=== Dataset rows ===
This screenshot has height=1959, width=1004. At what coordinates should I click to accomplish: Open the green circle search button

* * *

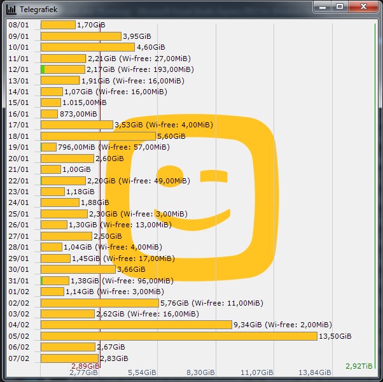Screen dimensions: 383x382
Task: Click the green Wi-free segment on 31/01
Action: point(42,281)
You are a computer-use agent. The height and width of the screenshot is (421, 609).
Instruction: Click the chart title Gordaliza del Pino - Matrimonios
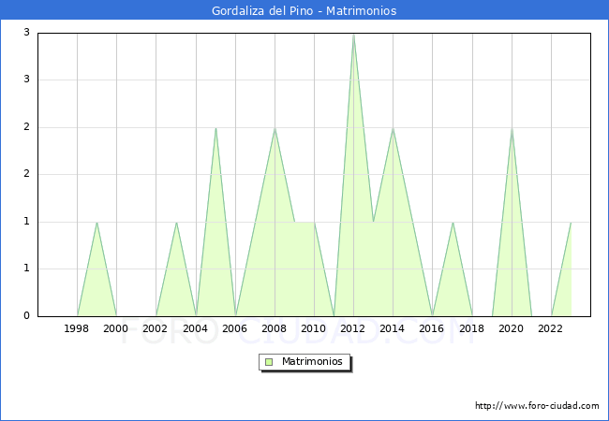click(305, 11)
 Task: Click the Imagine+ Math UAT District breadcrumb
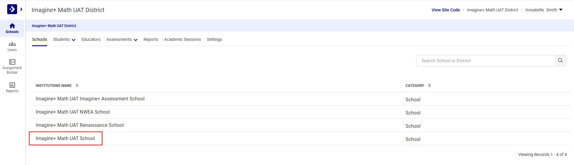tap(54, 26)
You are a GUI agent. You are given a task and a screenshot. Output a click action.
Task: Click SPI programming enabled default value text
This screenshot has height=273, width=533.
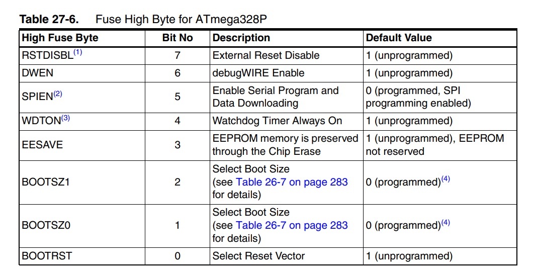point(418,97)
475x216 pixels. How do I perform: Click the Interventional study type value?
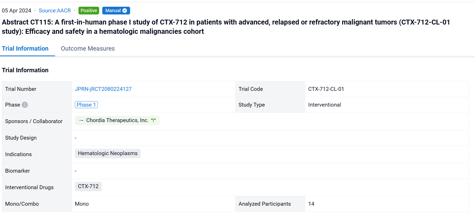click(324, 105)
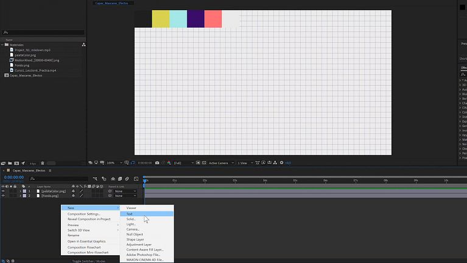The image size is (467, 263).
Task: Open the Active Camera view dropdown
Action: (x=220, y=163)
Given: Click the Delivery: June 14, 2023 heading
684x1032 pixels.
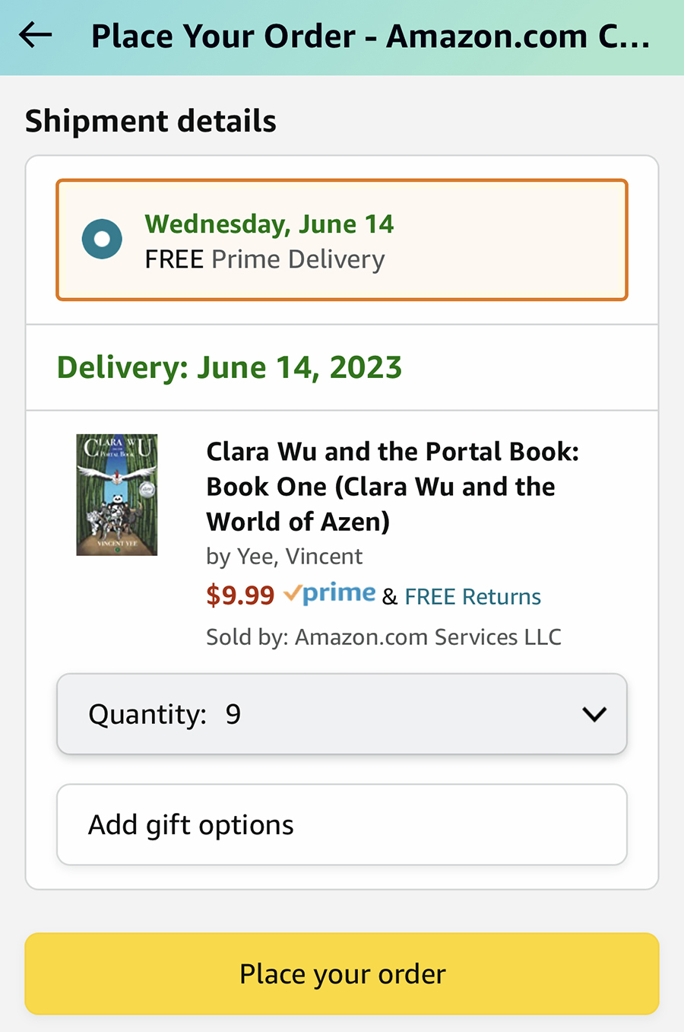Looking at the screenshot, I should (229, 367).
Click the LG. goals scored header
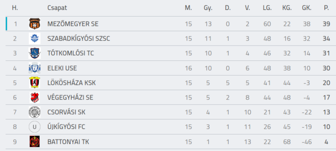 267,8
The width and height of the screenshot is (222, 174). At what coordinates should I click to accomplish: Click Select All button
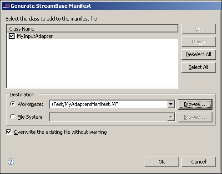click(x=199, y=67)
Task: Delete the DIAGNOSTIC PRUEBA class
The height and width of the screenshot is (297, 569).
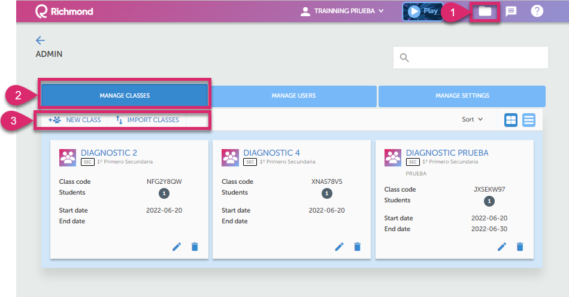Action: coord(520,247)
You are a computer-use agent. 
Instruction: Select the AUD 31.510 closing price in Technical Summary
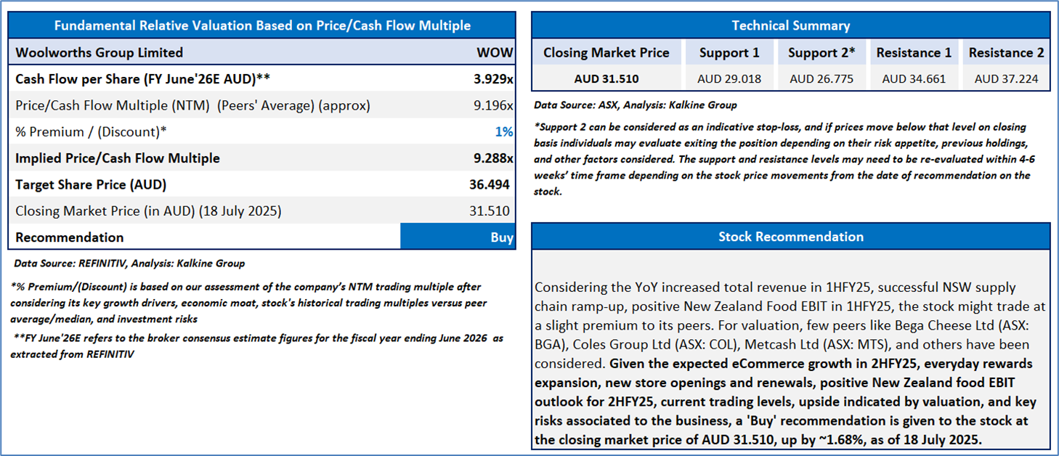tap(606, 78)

---

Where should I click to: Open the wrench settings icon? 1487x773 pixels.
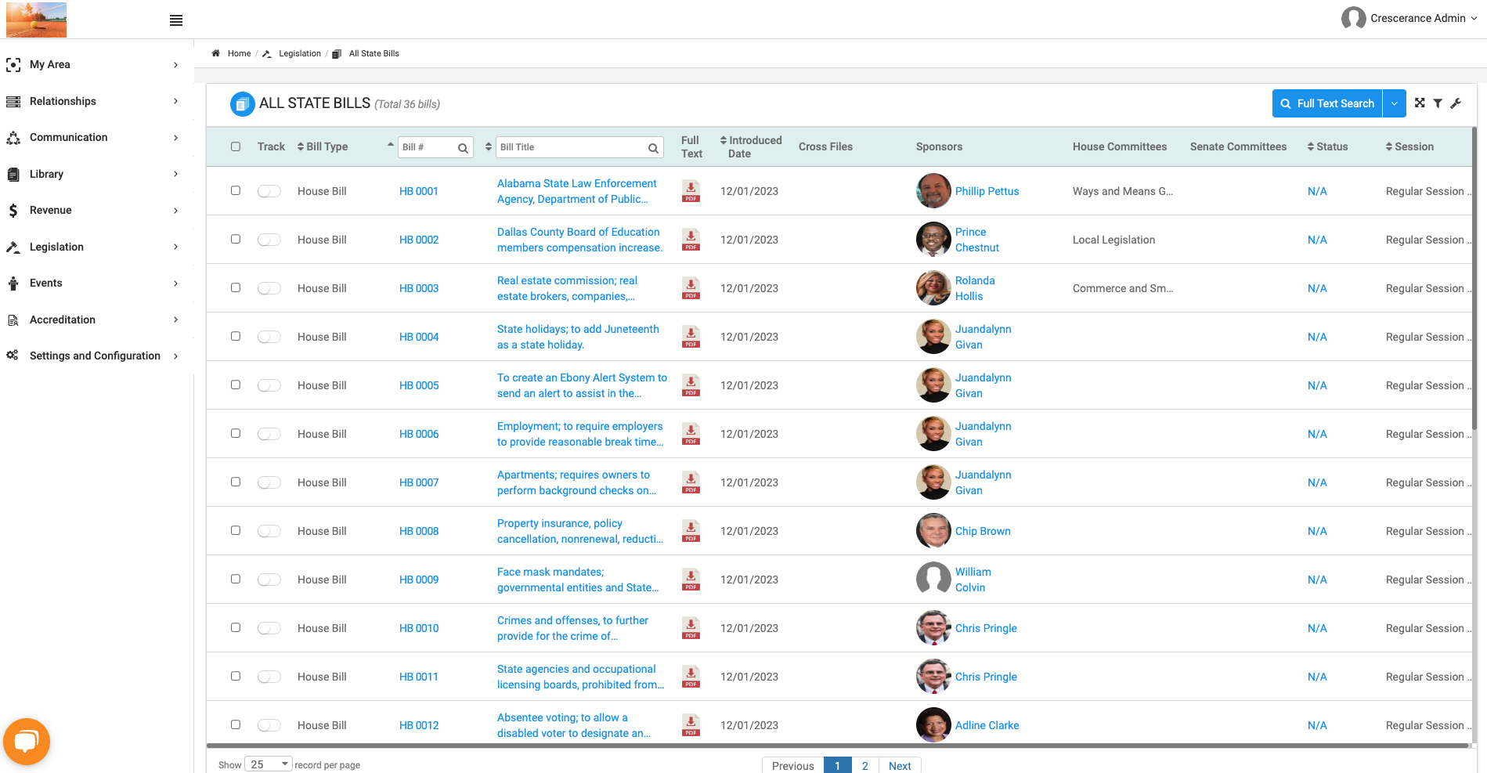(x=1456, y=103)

=== Problem to work on ===
Change "screenshot" to "screen image" in the items between the lines holding "Task: Delete the DIAGNOSTIC PRUEBA class" and "tap(606, 78)", inclusive, and return only those lines, otherwise unchanged and without the pictures.

=== Answer ===
Task: Delete the DIAGNOSTIC PRUEBA class
The height and width of the screen image is (297, 569).
Action: coord(520,247)
You are a computer-use agent. 
Instruction: Select the AUD 31.510 closing price in Technical Summary
tap(606, 78)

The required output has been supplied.